Collection entries
____________

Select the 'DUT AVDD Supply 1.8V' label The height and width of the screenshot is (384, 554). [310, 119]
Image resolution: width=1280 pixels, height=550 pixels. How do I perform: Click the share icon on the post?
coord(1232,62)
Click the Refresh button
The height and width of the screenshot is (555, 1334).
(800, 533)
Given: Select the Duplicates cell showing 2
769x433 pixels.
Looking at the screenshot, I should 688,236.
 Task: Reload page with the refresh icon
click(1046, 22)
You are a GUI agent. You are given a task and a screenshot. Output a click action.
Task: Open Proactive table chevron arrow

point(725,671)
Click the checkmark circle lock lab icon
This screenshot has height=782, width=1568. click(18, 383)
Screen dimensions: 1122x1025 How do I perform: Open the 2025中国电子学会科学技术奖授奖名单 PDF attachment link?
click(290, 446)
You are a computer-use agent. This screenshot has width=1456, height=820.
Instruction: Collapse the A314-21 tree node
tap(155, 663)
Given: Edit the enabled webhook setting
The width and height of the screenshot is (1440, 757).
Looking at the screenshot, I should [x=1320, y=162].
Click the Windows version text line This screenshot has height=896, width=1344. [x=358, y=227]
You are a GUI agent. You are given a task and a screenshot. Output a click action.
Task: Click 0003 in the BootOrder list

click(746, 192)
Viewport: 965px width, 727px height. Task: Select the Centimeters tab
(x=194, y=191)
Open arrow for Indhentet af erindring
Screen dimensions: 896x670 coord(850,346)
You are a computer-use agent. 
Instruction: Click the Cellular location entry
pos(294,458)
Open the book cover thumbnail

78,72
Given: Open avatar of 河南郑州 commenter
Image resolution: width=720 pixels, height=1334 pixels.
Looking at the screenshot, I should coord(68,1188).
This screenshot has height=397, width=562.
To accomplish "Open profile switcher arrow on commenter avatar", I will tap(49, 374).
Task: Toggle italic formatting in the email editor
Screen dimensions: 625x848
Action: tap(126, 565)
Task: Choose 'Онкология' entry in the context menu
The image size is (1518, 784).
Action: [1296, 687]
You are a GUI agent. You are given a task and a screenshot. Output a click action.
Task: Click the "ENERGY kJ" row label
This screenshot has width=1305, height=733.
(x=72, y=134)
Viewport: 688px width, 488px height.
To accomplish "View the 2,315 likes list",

____________

Where the line containing "Viewport: 965px width, 727px" appears in the records above, begin copying and continue through the last line; copy each line exactly and include no others.

» SOLUTION TO THE PROBLEM:
Viewport: 965px width, 727px height. Task: Select the Centimeters tab
(x=194, y=191)
Open arrow for Indhentet af erindring
Screen dimensions: 896x670 coord(850,346)
You are a computer-use agent. 
Instruction: Click the Cellular location entry
pos(294,458)
Open the book cover thumbnail

78,72
Given: Open avatar of 河南郑州 commenter
Image resolution: width=720 pixels, height=1334 pixels.
Looking at the screenshot, I should coord(68,1188).
This screenshot has height=397, width=562.
To accomplish "Open profile switcher arrow on commenter avatar", I will tap(49, 374).
Task: Toggle italic formatting in the email editor
Screen dimensions: 625x848
Action: tap(126, 565)
Task: Choose 'Онкология' entry in the context menu
The image size is (1518, 784).
Action: [1296, 687]
You are a GUI agent. You are given a task and a screenshot. Output a click action.
Task: Click the "ENERGY kJ" row label
This screenshot has width=1305, height=733.
(x=72, y=134)
Viewport: 688px width, 488px height.
To accomplish "View the 2,315 likes list",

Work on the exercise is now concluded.